Source data:
━━━━━━━━━━━━━━━━
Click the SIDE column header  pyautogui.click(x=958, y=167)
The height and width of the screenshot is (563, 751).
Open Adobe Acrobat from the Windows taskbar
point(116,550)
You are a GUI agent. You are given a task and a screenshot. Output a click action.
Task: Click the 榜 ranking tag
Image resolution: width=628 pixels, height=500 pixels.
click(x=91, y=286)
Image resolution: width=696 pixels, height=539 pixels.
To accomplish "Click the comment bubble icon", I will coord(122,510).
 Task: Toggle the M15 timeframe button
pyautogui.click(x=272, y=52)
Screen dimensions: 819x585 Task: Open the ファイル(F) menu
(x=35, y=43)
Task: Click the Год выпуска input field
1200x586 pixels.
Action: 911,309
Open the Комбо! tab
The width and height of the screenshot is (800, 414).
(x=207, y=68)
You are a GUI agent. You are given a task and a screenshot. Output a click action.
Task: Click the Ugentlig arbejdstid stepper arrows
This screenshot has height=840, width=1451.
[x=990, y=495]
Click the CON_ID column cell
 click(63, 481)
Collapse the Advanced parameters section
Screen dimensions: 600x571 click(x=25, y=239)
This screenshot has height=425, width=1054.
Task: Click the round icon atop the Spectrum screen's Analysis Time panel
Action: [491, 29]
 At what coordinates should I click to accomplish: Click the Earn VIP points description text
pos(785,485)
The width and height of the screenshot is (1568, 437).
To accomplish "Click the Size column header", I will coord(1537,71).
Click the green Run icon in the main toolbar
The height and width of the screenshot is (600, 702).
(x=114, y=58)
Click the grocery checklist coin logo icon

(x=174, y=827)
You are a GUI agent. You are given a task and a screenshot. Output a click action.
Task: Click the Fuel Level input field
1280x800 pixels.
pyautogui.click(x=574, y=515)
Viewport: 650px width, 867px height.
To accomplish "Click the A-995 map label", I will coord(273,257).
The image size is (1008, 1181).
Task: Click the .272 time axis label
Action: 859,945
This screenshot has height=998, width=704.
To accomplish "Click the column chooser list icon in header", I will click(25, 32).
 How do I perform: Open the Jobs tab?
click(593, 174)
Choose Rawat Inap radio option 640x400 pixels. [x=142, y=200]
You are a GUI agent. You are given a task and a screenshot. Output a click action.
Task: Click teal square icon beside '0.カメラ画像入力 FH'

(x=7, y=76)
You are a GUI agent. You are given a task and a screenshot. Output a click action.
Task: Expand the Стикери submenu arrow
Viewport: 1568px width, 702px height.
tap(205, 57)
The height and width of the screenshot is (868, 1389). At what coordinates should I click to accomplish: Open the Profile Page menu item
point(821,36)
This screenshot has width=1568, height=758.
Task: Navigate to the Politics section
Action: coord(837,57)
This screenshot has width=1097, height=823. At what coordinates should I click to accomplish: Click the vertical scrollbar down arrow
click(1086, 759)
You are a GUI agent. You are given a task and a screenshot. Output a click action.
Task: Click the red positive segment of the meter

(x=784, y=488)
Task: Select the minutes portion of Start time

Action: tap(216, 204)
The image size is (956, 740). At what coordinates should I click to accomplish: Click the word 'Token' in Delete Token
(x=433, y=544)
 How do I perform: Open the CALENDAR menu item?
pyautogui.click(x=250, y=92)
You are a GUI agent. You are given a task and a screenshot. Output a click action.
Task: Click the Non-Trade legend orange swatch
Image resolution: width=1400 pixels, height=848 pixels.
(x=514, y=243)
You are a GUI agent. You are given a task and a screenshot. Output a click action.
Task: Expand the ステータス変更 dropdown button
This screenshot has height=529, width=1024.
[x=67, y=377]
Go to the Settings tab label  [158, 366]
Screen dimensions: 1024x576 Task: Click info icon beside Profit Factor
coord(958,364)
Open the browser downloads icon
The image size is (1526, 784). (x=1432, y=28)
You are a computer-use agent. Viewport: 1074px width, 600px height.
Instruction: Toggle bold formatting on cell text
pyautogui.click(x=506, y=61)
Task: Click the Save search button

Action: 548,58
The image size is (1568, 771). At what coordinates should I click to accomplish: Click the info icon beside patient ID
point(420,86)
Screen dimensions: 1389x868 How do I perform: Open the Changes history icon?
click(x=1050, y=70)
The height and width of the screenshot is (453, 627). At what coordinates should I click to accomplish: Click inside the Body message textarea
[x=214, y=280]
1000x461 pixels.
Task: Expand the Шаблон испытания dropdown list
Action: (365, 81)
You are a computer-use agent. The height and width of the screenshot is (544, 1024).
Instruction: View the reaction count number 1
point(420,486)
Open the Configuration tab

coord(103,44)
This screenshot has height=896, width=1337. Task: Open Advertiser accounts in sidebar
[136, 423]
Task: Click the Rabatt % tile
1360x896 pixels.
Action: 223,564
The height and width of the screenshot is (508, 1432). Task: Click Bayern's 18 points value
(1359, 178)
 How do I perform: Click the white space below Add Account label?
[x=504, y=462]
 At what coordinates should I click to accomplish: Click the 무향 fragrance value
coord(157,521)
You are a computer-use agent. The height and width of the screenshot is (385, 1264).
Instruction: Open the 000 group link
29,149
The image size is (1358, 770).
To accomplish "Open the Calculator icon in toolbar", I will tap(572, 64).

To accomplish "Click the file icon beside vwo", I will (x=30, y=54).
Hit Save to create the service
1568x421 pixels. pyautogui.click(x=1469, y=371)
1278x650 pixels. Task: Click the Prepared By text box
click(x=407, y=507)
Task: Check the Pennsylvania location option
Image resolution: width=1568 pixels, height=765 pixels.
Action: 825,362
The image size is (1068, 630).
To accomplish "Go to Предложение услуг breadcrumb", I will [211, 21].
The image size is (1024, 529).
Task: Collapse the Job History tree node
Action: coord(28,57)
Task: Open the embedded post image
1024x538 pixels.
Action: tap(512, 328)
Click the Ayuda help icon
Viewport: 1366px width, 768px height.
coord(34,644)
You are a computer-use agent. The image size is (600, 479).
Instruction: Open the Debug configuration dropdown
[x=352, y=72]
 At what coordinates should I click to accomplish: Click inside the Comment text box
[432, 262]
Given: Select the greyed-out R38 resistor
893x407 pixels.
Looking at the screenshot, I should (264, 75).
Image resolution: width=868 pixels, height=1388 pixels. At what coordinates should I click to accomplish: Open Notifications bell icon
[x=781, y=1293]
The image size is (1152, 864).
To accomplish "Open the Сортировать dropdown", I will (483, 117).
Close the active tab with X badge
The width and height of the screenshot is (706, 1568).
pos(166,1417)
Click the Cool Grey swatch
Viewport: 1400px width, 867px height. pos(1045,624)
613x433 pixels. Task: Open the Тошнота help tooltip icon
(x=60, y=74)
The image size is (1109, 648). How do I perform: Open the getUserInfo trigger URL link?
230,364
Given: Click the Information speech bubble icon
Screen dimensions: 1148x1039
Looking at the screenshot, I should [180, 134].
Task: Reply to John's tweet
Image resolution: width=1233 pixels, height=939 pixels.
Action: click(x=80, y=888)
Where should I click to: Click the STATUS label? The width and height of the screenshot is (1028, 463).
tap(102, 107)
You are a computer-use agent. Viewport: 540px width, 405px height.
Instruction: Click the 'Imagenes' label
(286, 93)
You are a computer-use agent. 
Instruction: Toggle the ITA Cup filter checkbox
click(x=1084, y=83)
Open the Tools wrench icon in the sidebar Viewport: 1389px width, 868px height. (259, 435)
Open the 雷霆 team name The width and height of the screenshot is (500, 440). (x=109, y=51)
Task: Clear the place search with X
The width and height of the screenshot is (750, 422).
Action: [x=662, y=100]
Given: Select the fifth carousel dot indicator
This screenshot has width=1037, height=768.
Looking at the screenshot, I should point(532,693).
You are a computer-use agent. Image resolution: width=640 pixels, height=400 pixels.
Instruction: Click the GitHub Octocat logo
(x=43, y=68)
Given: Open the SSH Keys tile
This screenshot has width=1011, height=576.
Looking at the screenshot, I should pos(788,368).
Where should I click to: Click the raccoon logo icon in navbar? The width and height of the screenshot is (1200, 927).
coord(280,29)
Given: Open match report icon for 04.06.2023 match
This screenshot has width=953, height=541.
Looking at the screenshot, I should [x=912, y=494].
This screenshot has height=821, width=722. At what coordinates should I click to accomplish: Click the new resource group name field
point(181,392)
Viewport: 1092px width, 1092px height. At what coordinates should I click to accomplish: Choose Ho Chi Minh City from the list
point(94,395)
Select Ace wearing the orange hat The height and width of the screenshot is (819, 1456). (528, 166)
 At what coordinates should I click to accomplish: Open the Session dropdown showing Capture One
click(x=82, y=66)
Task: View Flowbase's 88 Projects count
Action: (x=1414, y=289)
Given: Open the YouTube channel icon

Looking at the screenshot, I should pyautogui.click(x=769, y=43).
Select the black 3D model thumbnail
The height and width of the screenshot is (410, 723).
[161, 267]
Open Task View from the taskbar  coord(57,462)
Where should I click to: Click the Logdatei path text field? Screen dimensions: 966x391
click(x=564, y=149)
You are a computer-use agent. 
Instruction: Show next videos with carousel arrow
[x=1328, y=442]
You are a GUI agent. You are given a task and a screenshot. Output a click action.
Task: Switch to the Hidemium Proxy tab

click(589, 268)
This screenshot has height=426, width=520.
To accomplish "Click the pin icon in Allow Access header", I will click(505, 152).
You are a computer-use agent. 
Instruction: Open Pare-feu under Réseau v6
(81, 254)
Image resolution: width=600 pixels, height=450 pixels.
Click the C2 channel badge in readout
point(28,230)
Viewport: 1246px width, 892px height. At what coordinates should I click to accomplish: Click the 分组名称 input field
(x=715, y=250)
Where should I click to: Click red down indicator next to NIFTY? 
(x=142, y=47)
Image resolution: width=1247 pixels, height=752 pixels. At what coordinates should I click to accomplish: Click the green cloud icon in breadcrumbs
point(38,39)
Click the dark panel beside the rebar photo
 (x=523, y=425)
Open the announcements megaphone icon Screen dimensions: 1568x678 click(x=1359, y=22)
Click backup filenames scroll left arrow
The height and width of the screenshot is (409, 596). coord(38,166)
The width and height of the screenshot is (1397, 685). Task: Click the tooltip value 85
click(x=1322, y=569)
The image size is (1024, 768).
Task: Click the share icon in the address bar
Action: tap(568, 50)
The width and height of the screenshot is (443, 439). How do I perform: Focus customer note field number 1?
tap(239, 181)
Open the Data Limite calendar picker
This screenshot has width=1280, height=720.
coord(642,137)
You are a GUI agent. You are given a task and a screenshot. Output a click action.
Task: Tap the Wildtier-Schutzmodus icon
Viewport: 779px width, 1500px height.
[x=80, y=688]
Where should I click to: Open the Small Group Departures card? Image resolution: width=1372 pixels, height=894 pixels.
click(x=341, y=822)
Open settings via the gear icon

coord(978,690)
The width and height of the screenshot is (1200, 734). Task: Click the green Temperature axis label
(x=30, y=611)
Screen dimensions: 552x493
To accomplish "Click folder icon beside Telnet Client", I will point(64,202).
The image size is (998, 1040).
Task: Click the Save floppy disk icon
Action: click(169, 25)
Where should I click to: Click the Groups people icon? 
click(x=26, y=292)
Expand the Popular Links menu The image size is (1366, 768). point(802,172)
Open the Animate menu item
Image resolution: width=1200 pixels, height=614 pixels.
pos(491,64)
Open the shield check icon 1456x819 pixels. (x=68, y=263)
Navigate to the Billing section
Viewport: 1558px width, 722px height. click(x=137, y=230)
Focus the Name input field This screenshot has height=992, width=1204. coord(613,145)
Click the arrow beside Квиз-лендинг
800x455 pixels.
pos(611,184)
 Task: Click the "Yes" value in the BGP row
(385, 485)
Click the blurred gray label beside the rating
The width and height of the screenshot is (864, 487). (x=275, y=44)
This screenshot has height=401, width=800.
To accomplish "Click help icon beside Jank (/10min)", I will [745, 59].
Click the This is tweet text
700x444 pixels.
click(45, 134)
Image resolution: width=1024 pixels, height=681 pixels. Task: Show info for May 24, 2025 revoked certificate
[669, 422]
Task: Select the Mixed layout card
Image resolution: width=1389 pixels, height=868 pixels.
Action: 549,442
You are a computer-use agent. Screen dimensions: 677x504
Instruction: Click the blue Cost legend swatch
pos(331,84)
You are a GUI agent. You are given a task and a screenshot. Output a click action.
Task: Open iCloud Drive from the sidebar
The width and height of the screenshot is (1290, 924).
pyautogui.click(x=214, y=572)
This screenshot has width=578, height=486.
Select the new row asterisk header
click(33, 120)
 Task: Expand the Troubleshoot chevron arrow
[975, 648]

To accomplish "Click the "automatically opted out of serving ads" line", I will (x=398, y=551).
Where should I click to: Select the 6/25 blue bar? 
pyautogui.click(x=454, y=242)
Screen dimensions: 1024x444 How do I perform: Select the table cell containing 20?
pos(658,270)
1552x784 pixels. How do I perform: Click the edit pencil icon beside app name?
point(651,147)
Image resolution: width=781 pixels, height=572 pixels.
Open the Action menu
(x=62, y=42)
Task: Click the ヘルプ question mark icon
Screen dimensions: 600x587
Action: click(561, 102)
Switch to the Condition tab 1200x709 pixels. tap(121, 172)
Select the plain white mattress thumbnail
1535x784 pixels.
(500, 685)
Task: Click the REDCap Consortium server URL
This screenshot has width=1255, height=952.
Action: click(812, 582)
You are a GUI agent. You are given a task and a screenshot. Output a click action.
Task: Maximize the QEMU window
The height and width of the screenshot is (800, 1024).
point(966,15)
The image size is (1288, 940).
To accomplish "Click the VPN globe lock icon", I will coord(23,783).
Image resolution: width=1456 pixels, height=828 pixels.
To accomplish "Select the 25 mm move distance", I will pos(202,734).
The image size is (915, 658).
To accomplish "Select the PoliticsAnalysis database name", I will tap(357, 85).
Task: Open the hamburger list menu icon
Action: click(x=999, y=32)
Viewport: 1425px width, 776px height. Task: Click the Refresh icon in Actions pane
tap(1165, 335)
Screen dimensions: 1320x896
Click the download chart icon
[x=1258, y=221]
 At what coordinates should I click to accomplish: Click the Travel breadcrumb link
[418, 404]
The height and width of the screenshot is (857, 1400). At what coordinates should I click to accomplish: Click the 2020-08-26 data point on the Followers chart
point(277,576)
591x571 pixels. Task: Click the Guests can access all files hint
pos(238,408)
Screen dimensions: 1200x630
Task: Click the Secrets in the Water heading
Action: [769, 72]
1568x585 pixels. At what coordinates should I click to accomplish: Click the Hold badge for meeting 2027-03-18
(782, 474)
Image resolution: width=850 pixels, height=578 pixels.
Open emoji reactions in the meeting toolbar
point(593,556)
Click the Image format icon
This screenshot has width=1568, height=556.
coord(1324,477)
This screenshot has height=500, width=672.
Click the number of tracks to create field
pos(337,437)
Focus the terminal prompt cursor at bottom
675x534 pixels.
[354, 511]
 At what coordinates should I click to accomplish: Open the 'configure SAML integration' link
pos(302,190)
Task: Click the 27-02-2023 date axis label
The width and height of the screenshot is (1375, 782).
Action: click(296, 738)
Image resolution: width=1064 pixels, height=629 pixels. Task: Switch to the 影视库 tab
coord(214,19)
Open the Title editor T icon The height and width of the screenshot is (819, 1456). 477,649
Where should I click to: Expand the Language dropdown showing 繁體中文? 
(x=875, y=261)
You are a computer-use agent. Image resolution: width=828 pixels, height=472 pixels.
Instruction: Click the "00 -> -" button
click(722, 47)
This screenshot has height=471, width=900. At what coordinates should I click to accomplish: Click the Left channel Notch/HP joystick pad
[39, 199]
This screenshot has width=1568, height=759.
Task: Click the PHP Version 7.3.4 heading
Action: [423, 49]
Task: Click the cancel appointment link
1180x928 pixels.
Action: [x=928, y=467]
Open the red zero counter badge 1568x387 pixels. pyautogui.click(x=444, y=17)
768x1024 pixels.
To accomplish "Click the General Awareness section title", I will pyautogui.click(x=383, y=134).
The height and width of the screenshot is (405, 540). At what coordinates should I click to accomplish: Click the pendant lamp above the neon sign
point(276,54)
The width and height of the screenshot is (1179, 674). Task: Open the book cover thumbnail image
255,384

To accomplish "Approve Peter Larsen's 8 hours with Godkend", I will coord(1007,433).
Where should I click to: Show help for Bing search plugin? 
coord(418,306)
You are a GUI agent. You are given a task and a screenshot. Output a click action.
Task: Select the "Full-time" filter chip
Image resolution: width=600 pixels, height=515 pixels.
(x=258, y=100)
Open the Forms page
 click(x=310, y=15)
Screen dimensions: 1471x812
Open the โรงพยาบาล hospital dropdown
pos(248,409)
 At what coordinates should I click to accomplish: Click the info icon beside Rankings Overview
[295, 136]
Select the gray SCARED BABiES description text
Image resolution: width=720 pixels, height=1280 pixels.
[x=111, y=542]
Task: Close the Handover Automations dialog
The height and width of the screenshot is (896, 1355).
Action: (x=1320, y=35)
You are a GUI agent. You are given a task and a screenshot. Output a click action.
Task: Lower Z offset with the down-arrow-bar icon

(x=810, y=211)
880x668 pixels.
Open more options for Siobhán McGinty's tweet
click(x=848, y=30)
━━━━━━━━━━━━━━━━
WHAT TO PRODUCE: Bring together all lines in the records where the word "computer" is found.

RESPONSE AREA:
You are a computer-use agent. Viewport: 1074px width, 600px height.
You are a computer-use agent. The height and width of the screenshot is (544, 1024).
You are a computer-use agent. The height and width of the screenshot is (385, 1264).
You are a computer-use agent. The image size is (600, 479).
You are a computer-use agent. Viewport: 540px width, 405px height.
You are a computer-use agent. 
You are a computer-use agent. Image resolution: width=640 pixels, height=400 pixels.
You are a computer-use agent. 
You are a computer-use agent. 
You are a computer-use agent. Screen dimensions: 677x504
You are a computer-use agent. Image resolution: width=828 pixels, height=472 pixels.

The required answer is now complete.